True, although that's kind of an upside view of it. It can be kinda nice to walk onto a corner where someone has a nice beat playing next to them some steps, or something like that.

But the downside is the freakazoid who ambles around through crowds of people, turning this way and that with some ugly-ass skank spewing in a 10-foot radius around him. You hear it for 10 seconds, it annoys you, then it's gone.

I guess a big difference there is mobile/ambulatory versus stationary. The mobile boombox is almost as bad as the loud car stereo that passes you by (somewhat dependent on musical taste and quality of equipment).

Many people may have gotten their first exposure to hip-hop from the adjacent car at a stoplight, but I doubt many of those people enjoyed the experience or took up hip hop subsequently. If you gotta find it *that* way....
posted by scarabic at 1:28 PM on June 30, 2004


Besides, the Walkmen (like it's spawn the iPod) is all about enclosing everybody in their little hermetically sealed cultural/media enviornment.

You know originally Sony was worried about this, about accusations that they were making an anti-social device. So the original Walkman had dual output headphones and a "hotline" switch that let either party mute the audio for conversation. There were even lame adverts showing couples jogging together with the Walkman in the middle.

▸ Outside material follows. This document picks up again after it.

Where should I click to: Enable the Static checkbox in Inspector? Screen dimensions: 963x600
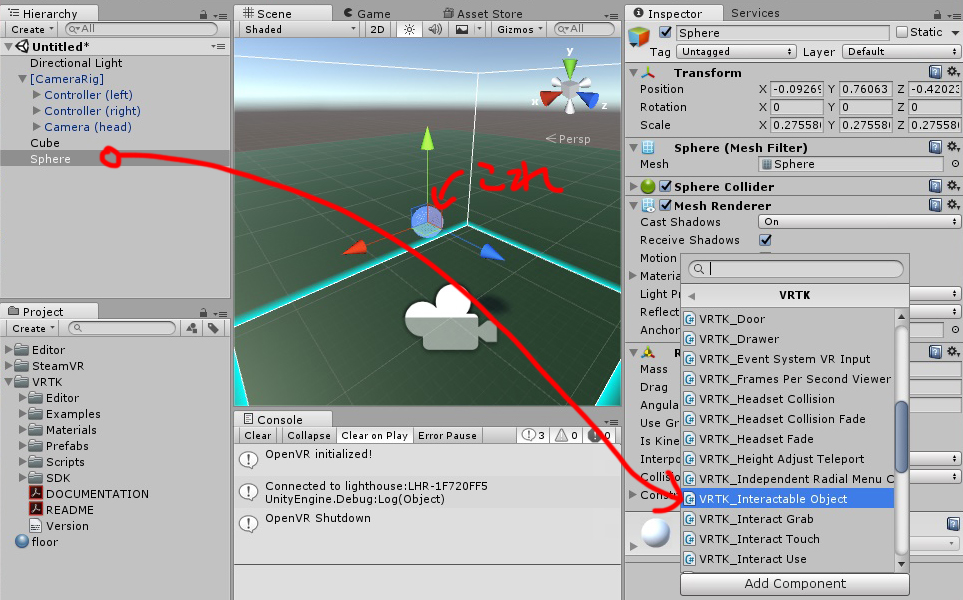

After a few years Sony realised that pretty much nobody was using this "feature" and removed it to shace a few bucks off the price.

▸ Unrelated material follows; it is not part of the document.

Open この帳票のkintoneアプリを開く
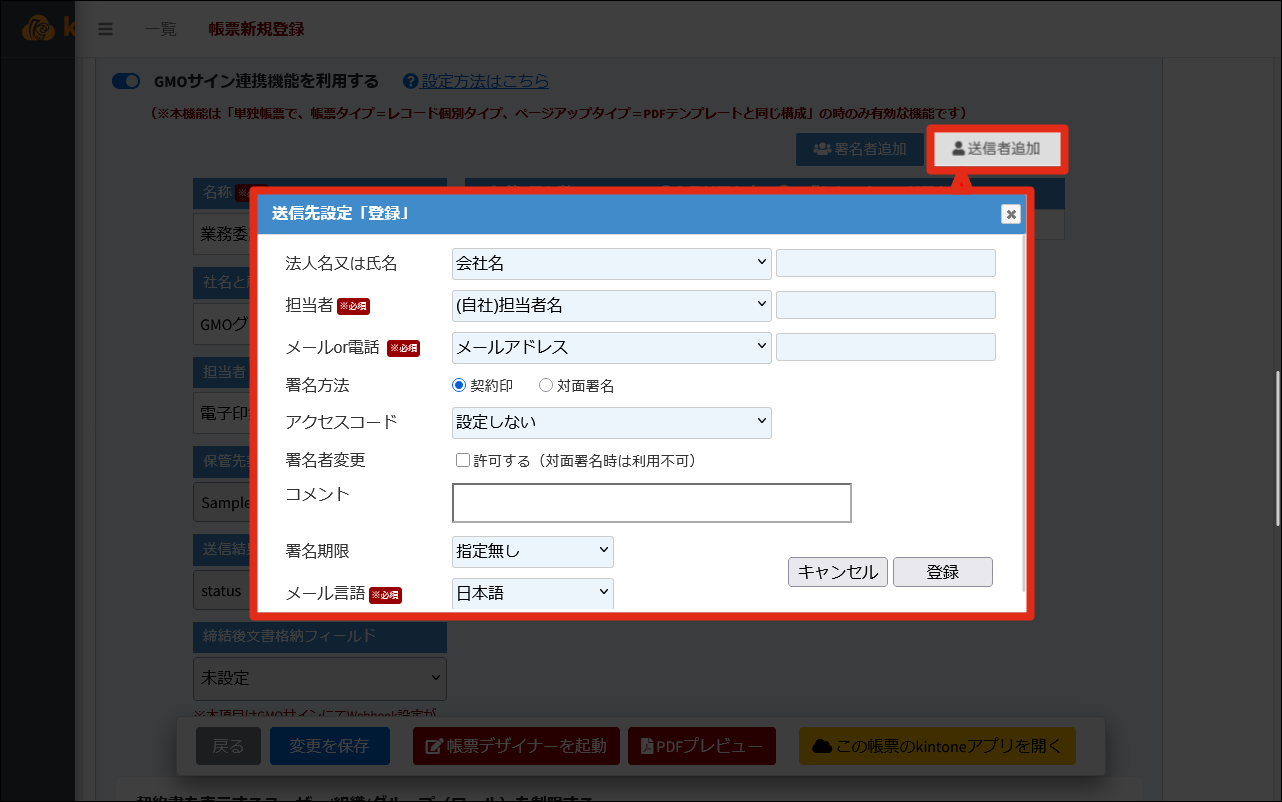point(937,746)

Then again, Sony had rather doggedly copied the dual listener feature from the original portable audio inventor, Andreas Pavel, who patented the "Stereobelt" in 1977. Sony recently settled with Pavel for patent infringement. Pavel says he's going after the iPod next...

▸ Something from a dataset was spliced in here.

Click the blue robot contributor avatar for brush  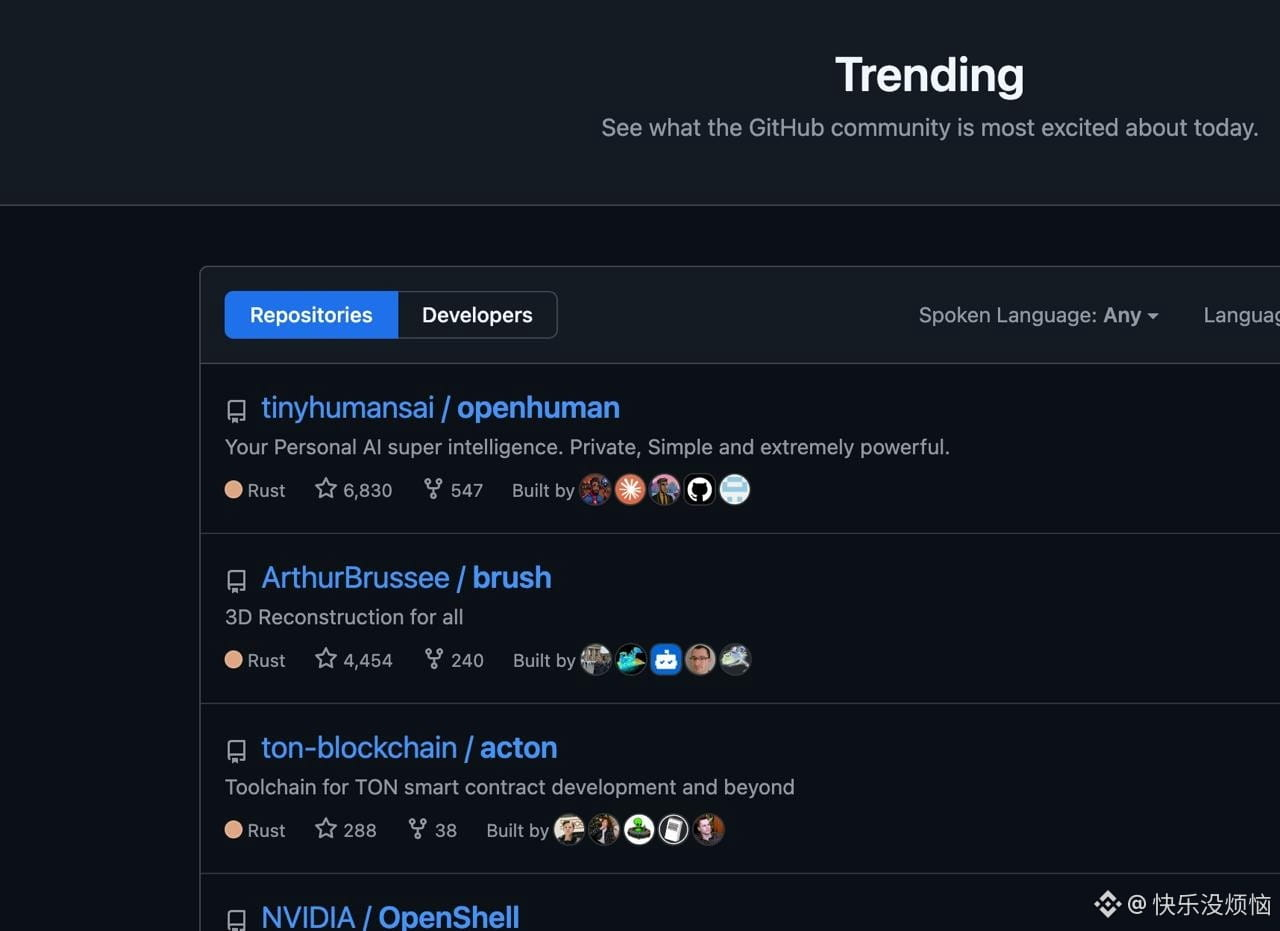point(666,659)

I think the closest modern-day analogue is in something like the Neuros portable audio player, which has built-in FM transmission. So you could, potentially, end up with several satellite listeners tuned to a single Neuros broadcaster.

I gather there's some lame creepy iPod analog version of this with "jacking" but to be honest this sounds more like somebody desperate to fill an iPod Story Quota than anything else.
posted by meehawl at 3:05 PM on June 30, 2004


i bought the very first sony walkman on the day they arrived in toronto, at the bay's downtown store, 1979. i loved it's shade of blue, how it was a brushed metallic, i loved how i could take my personal soundtrack with me everywhere i went, in that groovy vinyl shoulder holster :-D i just loved it so frikking much. being really small, it was actually kind of heavy for me to lug around and i'd get red marks on my shoulder. nowadays i wouldn't wear a discman or ipod in public; to save my life... i'm too scared to go around in big city traffic without all my senses focussed on being a vulnerable pedestrian.

You know originally Sony was worried about this, about accusations that they were making an anti-social device

i remember all kinds of editorials in magazines and newspapers condemning the walkman, which just flabbergasted me. i chalked it up to a generation gap and went on my merry walkman wearing way.
posted by t r a c y at 4:23 PM on June 30, 2004


They are making a new walkman to rival the iPod - but it only plays songs bought from Sony's online shop, so we can pretty much bury this one now.